From this, two things are obvious: the British electoral system is a fraud with scant claims to democratic legitimacy and Starmer’s Government has the same lack of popular foundation.  The bourgeois media can’t ignore all this completely but can be expected to move quickly on.  One only has to recall that Starmer’s Labour received less votes than the supposedly disastrous Jeremy Corbyn in 2019 and 2017 to appreciate the treatment the media would dish out to the lack of legitimacy Starmer’s result would be accorded had Corbyn still been leader.
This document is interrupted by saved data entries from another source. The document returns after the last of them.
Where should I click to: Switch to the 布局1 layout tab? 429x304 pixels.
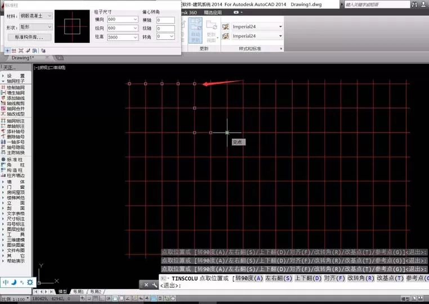pyautogui.click(x=78, y=292)
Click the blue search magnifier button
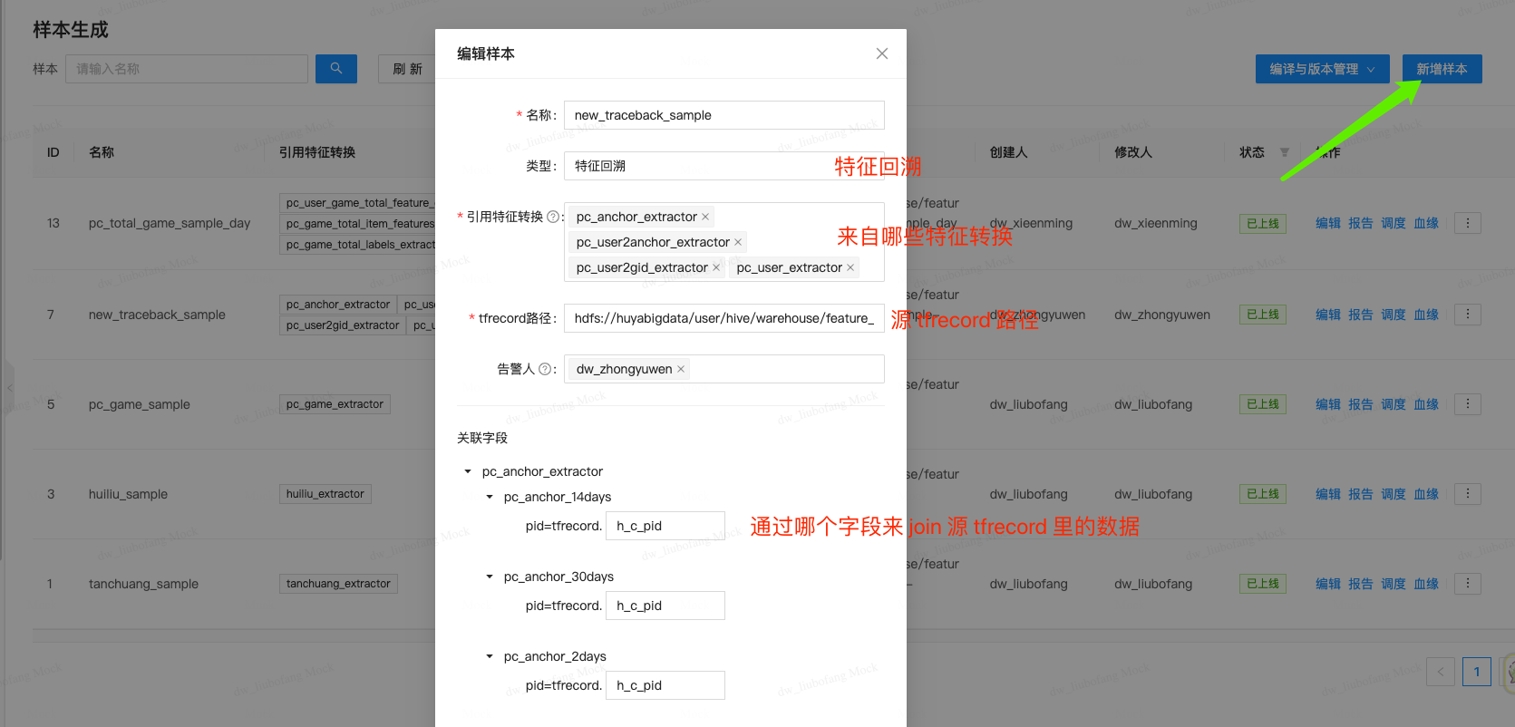 [x=335, y=69]
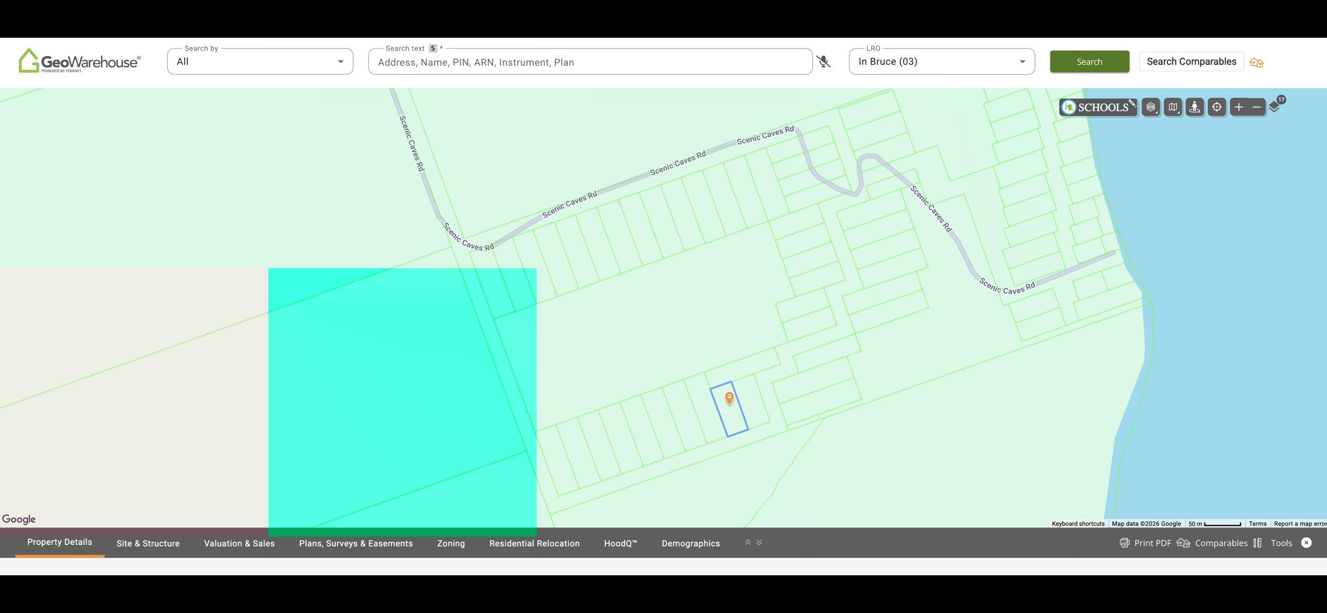The image size is (1327, 613).
Task: Open the layers stack with 17 badge
Action: pyautogui.click(x=1276, y=105)
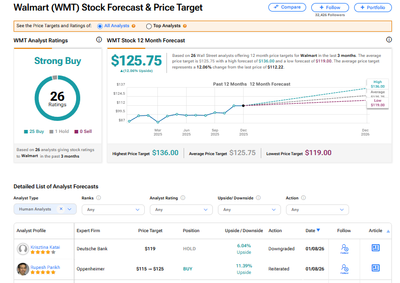400x283 pixels.
Task: Open Rupesh Parikh's article icon
Action: [375, 268]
In 2024 Starmer’s Labour won 9.7m votes with 33.8% of the vote while in 2019, in Labour’s supposedly worst result ever, Corbyn’s party won 10.2m votes with a share of 32.1%.  In 2017 Corbyn’s Labour won over 3 million votes more than Starmer did today – 12.9m as against 9.7m.

It is estimated that a quarter of 2019 conservative voters switched to Reform while the Liberal Democrats achieved their best ever result by surfing the wave of getting the Tories out by targeting their seats in the south and south-west of England.  Labour also benefited by the collapse of the SNP vote in Scotland following 17 years of failed SNP rule and the scandals that have engulfed the leadership of the party.

The short-sighted and primitive call from some on the left who simply called for the Tories to be kicked out has been exposed for the worse than useless advice that it so obviously was.  Everybody was out to get the Tories , and the election revolved around their losing it rather than Labour winning.  As we have seen – the Labour vote went down.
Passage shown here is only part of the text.